> [What is expected]: Copy the entries verbatim, beginning with the line that contains "Click the assembly" and ending after the line that contains "Action: [1270, 382]".

> [Records shown]:
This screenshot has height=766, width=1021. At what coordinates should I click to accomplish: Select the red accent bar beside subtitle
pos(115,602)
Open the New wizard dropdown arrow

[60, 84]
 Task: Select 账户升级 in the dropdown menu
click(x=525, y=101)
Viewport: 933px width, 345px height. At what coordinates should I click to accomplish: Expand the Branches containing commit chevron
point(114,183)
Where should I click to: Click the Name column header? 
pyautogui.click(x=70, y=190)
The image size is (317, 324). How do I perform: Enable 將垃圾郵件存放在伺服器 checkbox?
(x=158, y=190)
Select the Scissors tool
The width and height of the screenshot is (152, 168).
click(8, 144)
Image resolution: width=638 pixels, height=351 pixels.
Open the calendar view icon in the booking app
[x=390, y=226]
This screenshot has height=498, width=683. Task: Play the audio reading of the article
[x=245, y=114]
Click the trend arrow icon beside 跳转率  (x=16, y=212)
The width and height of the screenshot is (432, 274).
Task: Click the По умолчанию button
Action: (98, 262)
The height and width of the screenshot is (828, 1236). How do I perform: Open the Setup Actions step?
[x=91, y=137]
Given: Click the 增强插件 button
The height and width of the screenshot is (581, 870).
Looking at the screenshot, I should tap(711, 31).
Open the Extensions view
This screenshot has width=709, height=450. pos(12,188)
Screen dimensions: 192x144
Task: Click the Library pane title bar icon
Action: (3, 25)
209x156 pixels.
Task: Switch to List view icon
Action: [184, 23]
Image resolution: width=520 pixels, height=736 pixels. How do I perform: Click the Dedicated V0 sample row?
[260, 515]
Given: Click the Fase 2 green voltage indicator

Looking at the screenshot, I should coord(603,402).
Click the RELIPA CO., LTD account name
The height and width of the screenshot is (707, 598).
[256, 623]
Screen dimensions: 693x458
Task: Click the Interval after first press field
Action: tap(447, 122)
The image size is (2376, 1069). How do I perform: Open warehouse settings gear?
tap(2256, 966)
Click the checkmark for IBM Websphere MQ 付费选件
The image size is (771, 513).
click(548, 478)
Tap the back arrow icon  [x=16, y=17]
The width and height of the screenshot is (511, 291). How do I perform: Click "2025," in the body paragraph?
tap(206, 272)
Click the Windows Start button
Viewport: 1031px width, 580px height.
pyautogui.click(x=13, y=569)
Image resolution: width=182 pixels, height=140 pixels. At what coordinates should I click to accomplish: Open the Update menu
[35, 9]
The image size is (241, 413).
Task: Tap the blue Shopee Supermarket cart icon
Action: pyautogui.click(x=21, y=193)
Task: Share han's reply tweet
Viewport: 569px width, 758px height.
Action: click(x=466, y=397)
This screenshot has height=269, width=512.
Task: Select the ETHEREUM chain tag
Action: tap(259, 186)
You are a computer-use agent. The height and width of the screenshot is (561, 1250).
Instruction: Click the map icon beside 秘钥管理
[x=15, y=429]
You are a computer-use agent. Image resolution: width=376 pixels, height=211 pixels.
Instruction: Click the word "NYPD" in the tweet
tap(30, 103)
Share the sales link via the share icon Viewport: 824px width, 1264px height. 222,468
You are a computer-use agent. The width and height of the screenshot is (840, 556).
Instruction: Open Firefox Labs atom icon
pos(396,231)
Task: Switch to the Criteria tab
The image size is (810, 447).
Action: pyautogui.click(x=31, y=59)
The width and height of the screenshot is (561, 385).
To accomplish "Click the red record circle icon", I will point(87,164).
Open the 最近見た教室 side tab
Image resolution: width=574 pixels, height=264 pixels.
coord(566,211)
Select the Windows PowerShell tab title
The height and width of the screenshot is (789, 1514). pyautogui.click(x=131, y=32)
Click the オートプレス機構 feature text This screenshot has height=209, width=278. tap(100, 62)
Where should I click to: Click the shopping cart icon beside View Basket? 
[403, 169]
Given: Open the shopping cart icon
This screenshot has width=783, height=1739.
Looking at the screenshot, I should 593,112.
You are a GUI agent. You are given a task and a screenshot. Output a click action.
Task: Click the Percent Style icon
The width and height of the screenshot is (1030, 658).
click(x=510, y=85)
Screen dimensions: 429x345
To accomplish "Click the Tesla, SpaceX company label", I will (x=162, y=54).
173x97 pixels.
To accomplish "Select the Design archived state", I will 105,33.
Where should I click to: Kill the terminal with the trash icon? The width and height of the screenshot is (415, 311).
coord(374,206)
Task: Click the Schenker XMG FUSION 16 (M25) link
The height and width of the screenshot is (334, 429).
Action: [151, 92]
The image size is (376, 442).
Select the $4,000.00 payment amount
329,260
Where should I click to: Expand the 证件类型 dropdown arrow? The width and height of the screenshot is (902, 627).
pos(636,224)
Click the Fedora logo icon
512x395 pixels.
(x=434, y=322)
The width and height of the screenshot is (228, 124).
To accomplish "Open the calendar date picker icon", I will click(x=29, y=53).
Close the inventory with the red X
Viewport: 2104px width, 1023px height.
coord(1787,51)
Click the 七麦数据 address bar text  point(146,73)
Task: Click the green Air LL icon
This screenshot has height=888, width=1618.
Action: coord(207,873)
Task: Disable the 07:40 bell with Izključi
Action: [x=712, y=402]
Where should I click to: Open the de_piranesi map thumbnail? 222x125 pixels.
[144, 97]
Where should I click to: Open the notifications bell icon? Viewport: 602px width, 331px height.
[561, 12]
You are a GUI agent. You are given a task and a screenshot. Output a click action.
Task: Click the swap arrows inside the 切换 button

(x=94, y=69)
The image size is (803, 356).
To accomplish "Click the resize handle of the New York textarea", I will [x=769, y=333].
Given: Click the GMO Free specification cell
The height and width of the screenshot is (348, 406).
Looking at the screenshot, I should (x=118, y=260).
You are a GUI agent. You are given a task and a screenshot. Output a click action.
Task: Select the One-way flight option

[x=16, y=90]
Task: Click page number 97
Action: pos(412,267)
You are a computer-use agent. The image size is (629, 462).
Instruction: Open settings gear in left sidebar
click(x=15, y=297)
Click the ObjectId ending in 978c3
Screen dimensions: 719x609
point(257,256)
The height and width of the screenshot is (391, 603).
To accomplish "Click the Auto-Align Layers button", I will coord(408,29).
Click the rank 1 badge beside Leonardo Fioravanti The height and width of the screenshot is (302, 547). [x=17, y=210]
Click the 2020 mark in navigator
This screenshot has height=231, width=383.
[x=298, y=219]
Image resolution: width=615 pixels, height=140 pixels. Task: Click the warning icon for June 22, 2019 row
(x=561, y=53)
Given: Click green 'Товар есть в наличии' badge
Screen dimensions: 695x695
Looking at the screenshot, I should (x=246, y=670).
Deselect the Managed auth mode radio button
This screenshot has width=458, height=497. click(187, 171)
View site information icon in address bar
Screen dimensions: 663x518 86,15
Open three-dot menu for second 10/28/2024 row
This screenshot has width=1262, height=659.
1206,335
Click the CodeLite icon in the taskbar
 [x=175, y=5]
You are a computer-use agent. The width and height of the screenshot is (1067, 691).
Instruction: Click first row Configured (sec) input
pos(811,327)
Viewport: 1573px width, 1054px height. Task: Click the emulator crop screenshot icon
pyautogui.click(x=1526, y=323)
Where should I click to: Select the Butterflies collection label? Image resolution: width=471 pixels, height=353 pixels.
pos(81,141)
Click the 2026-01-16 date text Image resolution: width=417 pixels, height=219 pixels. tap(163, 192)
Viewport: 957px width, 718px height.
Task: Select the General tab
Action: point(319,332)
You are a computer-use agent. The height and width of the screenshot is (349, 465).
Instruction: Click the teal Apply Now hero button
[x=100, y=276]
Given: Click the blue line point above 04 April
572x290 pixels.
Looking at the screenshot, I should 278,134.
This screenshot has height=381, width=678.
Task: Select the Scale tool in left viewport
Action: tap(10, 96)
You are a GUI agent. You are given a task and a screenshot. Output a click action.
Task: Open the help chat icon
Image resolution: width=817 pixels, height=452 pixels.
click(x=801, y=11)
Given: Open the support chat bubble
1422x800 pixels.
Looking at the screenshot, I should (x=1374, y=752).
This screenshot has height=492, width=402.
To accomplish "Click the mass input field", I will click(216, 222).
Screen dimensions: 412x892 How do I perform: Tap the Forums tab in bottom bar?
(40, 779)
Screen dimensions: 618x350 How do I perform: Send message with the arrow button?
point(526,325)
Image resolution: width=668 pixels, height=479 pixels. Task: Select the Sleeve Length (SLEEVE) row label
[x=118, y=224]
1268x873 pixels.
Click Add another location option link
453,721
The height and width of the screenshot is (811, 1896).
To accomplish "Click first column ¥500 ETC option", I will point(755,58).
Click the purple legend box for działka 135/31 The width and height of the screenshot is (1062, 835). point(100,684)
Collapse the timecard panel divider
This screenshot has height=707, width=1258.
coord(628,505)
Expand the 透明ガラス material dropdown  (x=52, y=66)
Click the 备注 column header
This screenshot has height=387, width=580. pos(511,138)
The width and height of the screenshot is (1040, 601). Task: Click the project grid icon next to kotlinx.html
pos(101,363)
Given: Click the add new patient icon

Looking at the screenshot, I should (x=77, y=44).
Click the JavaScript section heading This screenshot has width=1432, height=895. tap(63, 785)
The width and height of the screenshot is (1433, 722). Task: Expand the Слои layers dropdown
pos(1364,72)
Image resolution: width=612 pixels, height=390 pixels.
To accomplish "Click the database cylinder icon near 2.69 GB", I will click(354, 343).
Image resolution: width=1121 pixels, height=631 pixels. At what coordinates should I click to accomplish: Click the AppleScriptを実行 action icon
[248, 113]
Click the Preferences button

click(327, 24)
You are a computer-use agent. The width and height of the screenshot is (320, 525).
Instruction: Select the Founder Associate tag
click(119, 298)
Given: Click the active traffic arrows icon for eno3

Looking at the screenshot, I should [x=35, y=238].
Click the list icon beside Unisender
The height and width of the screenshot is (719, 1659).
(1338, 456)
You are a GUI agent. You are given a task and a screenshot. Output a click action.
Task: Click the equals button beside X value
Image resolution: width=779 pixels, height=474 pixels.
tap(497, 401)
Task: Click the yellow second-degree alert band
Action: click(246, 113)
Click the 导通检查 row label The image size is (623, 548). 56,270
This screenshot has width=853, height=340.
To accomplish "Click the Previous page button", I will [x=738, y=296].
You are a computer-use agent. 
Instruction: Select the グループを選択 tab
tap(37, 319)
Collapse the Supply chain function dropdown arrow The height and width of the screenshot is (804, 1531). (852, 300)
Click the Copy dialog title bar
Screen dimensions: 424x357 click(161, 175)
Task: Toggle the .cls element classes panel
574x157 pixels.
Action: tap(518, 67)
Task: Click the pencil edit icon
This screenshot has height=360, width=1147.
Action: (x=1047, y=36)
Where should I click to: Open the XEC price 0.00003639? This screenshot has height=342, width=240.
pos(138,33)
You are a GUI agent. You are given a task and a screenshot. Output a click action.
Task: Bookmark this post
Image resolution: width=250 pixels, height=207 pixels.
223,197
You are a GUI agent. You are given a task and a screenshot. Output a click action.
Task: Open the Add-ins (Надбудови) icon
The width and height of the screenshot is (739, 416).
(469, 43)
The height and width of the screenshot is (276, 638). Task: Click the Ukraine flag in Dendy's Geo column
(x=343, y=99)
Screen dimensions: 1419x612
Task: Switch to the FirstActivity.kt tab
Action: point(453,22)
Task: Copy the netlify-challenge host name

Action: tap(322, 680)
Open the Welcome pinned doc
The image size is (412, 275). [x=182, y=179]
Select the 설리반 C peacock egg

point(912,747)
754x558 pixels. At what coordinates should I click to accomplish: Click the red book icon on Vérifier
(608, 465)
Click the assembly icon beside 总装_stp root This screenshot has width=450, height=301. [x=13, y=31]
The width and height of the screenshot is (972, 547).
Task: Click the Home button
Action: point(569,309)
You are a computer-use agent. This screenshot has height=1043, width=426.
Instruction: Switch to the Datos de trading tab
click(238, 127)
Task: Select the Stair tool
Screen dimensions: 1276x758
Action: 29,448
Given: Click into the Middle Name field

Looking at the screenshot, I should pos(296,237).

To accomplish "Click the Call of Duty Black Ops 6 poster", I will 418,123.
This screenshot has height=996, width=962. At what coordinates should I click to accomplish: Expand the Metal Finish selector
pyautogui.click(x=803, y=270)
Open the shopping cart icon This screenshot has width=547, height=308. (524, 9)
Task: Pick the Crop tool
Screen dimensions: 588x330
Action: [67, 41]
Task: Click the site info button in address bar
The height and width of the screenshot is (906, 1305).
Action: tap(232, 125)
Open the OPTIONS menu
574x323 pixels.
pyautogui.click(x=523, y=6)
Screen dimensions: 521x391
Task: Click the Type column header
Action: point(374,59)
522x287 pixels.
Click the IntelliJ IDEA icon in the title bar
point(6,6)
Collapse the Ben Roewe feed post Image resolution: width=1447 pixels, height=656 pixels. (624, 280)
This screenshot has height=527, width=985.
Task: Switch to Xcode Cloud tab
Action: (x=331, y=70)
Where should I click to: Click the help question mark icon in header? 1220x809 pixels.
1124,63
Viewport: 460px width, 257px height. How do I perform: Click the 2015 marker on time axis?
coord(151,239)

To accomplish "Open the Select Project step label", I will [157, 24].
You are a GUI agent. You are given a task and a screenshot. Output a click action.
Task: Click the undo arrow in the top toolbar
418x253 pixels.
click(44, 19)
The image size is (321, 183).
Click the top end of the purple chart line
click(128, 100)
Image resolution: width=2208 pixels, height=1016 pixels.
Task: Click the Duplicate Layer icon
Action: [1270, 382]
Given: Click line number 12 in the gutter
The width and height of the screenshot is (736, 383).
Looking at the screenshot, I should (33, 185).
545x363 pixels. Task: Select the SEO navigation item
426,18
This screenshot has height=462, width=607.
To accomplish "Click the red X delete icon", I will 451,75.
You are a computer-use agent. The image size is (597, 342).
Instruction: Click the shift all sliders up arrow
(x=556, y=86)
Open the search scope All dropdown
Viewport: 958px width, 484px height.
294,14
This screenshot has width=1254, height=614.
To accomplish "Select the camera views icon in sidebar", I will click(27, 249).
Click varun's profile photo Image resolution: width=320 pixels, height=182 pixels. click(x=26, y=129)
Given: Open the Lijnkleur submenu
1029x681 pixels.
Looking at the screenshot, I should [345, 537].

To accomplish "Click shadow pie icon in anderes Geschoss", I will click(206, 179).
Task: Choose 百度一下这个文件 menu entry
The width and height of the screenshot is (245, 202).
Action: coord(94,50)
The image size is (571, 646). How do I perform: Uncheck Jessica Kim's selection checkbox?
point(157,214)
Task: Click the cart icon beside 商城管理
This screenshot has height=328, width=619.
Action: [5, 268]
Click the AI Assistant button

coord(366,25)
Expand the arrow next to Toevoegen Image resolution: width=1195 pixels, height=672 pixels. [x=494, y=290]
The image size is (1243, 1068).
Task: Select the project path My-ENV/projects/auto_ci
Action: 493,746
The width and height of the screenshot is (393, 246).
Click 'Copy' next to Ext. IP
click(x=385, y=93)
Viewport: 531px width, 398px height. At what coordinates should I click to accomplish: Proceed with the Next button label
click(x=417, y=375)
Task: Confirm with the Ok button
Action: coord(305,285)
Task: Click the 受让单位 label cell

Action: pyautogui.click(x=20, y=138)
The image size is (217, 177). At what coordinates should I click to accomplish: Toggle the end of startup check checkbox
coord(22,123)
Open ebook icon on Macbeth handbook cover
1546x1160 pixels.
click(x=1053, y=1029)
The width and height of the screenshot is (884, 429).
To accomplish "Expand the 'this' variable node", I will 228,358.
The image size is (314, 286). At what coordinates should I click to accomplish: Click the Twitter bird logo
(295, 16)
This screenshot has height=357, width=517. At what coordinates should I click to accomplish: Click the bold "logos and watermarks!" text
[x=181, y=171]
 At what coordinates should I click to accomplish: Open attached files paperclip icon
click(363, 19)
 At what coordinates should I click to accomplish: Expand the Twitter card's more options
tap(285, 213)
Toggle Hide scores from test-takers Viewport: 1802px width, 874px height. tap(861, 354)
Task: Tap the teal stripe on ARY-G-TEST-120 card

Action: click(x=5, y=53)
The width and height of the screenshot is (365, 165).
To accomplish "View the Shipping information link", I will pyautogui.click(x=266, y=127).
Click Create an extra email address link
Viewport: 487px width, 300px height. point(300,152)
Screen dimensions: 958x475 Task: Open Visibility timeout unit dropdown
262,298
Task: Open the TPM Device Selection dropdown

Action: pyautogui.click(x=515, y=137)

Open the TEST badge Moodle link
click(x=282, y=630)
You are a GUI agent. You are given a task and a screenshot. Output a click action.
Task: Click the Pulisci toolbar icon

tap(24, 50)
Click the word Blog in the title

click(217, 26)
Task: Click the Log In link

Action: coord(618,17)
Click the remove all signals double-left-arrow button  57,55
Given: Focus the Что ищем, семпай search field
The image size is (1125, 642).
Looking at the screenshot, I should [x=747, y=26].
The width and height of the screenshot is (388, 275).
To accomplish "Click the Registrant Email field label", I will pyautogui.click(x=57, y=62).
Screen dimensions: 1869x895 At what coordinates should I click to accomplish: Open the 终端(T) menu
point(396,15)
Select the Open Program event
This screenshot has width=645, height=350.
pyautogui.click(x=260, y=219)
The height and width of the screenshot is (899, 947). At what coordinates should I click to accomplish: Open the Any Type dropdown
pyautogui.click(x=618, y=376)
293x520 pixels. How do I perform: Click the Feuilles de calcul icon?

> [Result below]:
Click the assembly icon beside 总装_stp root This screenshot has width=450, height=301. [x=13, y=31]
The width and height of the screenshot is (972, 547).
Task: Click the Home button
Action: point(569,309)
You are a computer-use agent. This screenshot has height=1043, width=426.
Instruction: Switch to the Datos de trading tab
click(238, 127)
Task: Select the Stair tool
Screen dimensions: 1276x758
Action: 29,448
Given: Click into the Middle Name field

Looking at the screenshot, I should pos(296,237).

To accomplish "Click the Call of Duty Black Ops 6 poster", I will 418,123.
This screenshot has height=996, width=962. At what coordinates should I click to accomplish: Expand the Metal Finish selector
pyautogui.click(x=803, y=270)
Open the shopping cart icon This screenshot has width=547, height=308. (524, 9)
Task: Pick the Crop tool
Screen dimensions: 588x330
Action: [67, 41]
Task: Click the site info button in address bar
The height and width of the screenshot is (906, 1305).
Action: tap(232, 125)
Open the OPTIONS menu
574x323 pixels.
pyautogui.click(x=523, y=6)
Screen dimensions: 521x391
Task: Click the Type column header
Action: point(374,59)
522x287 pixels.
Click the IntelliJ IDEA icon in the title bar
point(6,6)
Collapse the Ben Roewe feed post Image resolution: width=1447 pixels, height=656 pixels. (624, 280)
This screenshot has height=527, width=985.
Task: Switch to Xcode Cloud tab
Action: (x=331, y=70)
Where should I click to: Click the help question mark icon in header? 1220x809 pixels.
1124,63
Viewport: 460px width, 257px height. How do I perform: Click the 2015 marker on time axis?
coord(151,239)

To accomplish "Open the Select Project step label", I will [157, 24].
You are a GUI agent. You are given a task and a screenshot. Output a click action.
Task: Click the undo arrow in the top toolbar
418x253 pixels.
click(44, 19)
The image size is (321, 183).
Click the top end of the purple chart line
click(128, 100)
Image resolution: width=2208 pixels, height=1016 pixels.
Task: Click the Duplicate Layer icon
Action: [1270, 382]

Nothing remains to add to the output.